Andrew Haley wrote:
> On 01/10/2010 02:39 PM, Paul Koning wrote:
>>> ...
>>> typedef unsigned char uint8_t;
>>> typedef unsigned int uint32_t;
>>>
>>> struct in6_addr
>>> {
>>> uint8_t __s6_addr[16];
>>> };
>>>
>>> static inline int
>>> address_in_use (unsigned char *a, struct in6_addr *in6)
>>> {
>>> if ((((const uint32_t *)(a))[0]
>>> == ((const uint32_t *)(in6->__s6_addr))[0]
>>> && ((const uint32_t *)(a))[1]
>>> == ((const uint32_t *)(in6->__s6_addr))[1]
>>> && ((const uint32_t *)(a))[2]
>>> == ((const uint32_t *)(in6->__s6_addr))[2]
>>> && ((const uint32_t *)(a))[3]
>>> == ((const uint32_t *)(in6->__s6_addr))[3]))
>>> return 1;
>>>
>>> return 0;
>>> }
>> That code seems to be broken for reasons other than aliasing -- it can
>> easily give alignment errors on platforms that require natural alignment
>> (because an in6_addr object might be allocated at an odd address).
>
> It that case, the allocator would be broken.
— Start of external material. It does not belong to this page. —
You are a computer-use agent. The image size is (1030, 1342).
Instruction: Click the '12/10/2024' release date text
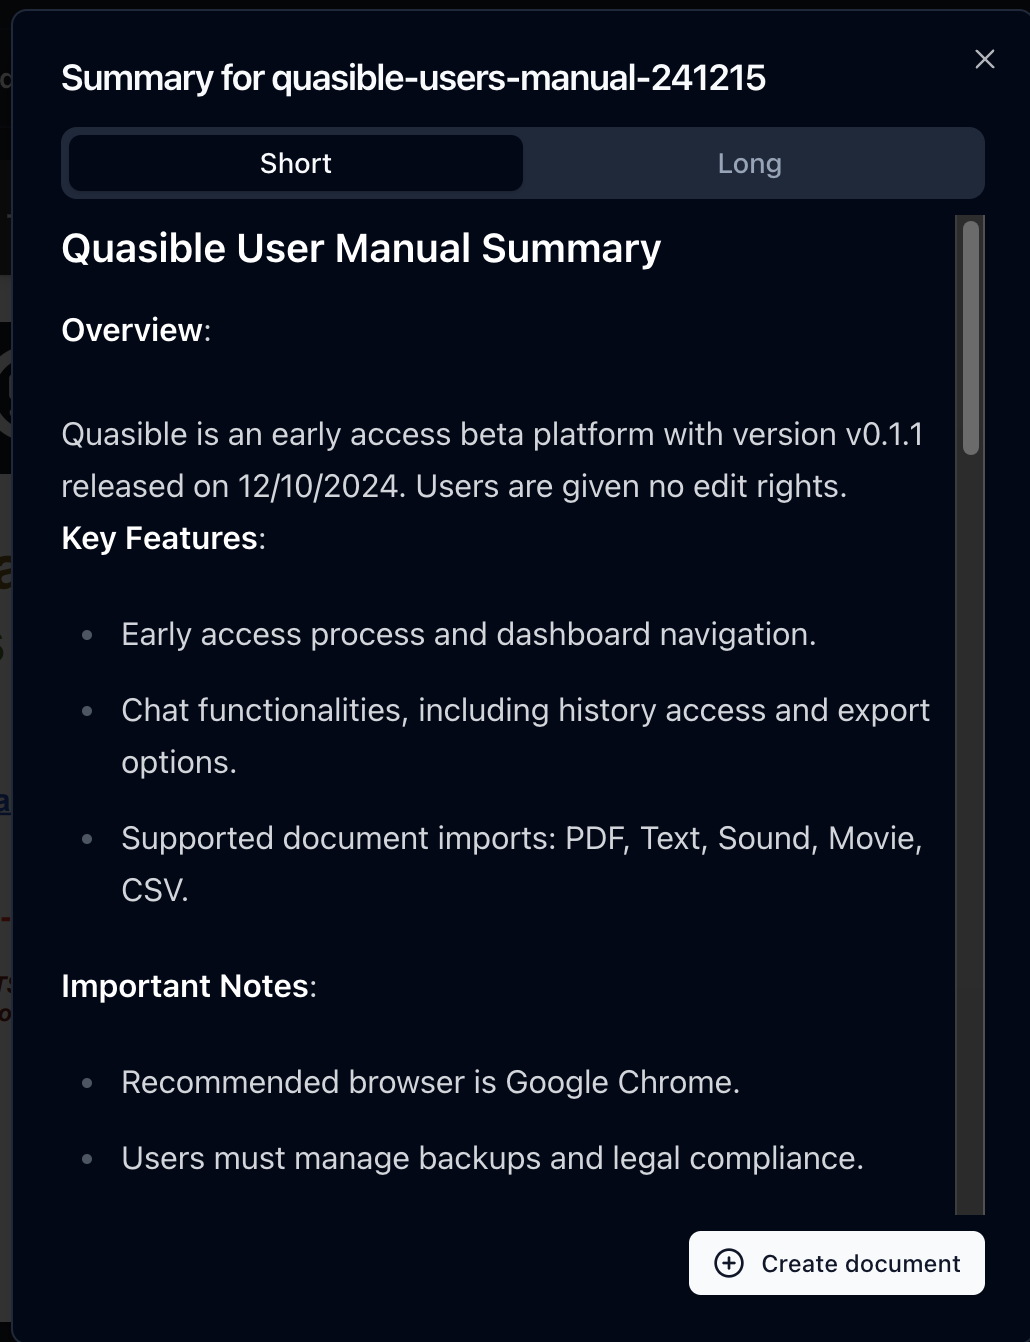[320, 487]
But the breakage isn't
> here, it's in the allocator. I don't think there's anything wrong
> with this code.
Yes, and regardless; the compiler doesn't need to worry about that, it just
needs to make the assumption that it /is/ aligned (since it is allowed to
assume I will not invoke undefined behaviour).